Source records

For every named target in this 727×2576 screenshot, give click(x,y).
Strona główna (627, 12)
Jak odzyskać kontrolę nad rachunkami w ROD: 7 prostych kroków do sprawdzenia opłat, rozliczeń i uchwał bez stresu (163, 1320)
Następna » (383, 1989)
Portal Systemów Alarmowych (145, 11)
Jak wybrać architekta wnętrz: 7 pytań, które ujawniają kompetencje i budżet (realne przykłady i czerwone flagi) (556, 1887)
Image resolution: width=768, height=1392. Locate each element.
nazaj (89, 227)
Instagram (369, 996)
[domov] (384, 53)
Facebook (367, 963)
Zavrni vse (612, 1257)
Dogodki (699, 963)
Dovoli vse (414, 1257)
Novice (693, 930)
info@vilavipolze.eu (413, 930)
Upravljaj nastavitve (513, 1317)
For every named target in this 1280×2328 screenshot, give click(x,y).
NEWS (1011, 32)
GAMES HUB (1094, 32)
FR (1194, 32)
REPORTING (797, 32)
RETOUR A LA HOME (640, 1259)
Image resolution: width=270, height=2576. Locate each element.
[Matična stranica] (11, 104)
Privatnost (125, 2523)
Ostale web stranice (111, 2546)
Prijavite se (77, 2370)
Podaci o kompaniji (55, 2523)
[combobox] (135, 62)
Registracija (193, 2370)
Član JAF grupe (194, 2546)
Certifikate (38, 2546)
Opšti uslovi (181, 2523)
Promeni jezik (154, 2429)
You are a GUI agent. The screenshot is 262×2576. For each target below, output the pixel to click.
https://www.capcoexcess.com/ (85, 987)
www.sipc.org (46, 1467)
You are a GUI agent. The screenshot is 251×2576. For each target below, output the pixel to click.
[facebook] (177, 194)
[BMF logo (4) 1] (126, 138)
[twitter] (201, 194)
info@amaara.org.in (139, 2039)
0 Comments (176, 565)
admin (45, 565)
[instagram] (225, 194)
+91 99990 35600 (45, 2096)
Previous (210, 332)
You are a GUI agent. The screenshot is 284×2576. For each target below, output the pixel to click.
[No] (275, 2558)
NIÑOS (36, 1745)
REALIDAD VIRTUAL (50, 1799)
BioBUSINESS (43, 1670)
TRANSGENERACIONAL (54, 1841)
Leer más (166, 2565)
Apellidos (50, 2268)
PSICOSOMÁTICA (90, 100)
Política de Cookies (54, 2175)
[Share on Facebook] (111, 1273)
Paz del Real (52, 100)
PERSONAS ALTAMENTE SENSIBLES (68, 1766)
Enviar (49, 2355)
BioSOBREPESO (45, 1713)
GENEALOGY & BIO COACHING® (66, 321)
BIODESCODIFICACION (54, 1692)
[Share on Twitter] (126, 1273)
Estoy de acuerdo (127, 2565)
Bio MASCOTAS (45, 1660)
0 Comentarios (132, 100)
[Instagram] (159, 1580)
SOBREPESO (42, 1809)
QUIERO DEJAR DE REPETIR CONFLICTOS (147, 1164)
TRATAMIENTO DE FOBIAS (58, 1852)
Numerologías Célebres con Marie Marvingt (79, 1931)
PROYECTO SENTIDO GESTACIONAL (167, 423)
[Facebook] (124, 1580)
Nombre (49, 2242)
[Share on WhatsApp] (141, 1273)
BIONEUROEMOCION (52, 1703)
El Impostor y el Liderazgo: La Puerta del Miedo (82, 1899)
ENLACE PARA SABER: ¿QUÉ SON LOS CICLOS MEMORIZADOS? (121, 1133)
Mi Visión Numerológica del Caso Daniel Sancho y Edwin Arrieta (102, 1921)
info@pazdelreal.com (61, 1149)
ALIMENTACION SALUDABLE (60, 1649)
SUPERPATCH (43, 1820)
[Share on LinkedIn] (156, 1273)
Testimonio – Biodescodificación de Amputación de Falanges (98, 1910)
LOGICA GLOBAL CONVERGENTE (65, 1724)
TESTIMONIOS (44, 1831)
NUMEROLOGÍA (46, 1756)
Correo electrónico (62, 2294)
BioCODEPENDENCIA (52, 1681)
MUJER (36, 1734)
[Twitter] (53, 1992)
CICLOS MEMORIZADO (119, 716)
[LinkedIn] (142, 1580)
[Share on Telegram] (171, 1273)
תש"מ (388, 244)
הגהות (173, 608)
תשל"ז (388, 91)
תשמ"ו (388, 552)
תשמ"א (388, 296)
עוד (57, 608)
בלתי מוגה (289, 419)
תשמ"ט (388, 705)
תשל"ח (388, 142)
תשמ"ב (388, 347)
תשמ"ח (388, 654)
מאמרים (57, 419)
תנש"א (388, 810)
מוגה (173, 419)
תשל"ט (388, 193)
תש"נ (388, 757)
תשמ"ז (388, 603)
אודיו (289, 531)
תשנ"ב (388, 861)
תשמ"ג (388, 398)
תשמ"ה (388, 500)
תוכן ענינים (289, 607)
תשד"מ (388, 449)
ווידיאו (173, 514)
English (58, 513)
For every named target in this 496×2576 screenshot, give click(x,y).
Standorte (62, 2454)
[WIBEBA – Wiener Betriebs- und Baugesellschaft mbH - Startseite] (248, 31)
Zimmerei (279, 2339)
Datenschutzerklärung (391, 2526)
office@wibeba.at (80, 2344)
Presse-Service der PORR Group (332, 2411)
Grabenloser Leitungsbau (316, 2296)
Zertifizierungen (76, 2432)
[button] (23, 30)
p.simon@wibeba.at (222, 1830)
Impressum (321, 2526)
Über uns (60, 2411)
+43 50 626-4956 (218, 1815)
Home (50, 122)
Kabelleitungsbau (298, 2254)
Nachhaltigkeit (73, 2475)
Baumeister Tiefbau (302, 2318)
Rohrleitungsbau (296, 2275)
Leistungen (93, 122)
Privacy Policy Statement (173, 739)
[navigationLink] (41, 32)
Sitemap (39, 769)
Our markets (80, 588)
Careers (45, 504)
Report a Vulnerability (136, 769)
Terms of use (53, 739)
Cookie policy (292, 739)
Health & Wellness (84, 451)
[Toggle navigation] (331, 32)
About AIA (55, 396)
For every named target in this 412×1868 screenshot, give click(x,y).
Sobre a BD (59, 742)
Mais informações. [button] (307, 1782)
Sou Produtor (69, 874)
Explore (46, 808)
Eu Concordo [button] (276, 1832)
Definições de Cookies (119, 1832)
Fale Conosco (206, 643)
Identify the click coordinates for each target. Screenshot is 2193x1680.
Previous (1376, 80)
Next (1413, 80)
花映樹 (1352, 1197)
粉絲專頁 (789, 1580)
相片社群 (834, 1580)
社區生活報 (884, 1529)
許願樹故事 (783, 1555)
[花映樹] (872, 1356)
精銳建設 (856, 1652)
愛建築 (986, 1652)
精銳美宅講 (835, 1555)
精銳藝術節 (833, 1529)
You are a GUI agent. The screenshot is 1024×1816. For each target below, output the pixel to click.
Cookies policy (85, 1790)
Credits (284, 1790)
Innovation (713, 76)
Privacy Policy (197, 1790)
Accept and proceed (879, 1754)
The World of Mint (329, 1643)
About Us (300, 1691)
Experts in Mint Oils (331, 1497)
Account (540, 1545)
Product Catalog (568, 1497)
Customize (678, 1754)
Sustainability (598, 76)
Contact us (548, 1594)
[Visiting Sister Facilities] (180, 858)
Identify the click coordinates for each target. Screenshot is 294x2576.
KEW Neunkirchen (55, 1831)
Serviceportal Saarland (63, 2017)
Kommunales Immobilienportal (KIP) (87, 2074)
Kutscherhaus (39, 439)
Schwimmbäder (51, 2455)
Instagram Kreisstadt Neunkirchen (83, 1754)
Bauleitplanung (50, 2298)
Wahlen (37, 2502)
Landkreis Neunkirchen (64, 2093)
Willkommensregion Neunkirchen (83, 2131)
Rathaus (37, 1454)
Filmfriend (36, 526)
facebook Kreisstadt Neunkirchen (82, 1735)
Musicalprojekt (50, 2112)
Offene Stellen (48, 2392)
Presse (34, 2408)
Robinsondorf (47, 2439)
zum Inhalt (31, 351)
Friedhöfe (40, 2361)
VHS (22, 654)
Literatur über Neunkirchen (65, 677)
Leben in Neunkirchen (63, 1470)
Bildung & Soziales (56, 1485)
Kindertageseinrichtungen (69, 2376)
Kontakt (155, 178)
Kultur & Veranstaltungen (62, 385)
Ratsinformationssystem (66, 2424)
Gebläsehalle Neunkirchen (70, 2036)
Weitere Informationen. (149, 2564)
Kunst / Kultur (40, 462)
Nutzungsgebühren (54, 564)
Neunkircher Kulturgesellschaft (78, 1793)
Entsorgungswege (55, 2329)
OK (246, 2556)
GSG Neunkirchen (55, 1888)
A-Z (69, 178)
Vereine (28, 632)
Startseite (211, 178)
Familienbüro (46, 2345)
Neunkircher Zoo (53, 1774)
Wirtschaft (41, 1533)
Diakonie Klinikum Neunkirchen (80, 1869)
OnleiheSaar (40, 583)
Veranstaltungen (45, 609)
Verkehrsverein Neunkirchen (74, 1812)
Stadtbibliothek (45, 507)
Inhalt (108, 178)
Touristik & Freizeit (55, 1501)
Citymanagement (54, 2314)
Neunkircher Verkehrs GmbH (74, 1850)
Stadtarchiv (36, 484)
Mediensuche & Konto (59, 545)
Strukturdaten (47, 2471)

## Task objective
Quote exactly the first line of the data and every line after it through the one holding "REPORTING (797, 32)".

## Task output
For every named target in this 727×2576 screenshot, give click(x,y).
Strona główna (627, 12)
Jak odzyskać kontrolę nad rachunkami w ROD: 7 prostych kroków do sprawdzenia opłat, rozliczeń i uchwał bez stresu (163, 1320)
Następna » (383, 1989)
Portal Systemów Alarmowych (145, 11)
Jak wybrać architekta wnętrz: 7 pytań, które ujawniają kompetencje i budżet (realne przykłady i czerwone flagi) (556, 1887)
Image resolution: width=768, height=1392. Locate each element.
nazaj (89, 227)
Instagram (369, 996)
[domov] (384, 53)
Facebook (367, 963)
Zavrni vse (612, 1257)
Dogodki (699, 963)
Dovoli vse (414, 1257)
Novice (693, 930)
info@vilavipolze.eu (413, 930)
Upravljaj nastavitve (513, 1317)
For every named target in this 1280×2328 screenshot, give click(x,y).
NEWS (1011, 32)
GAMES HUB (1094, 32)
FR (1194, 32)
REPORTING (797, 32)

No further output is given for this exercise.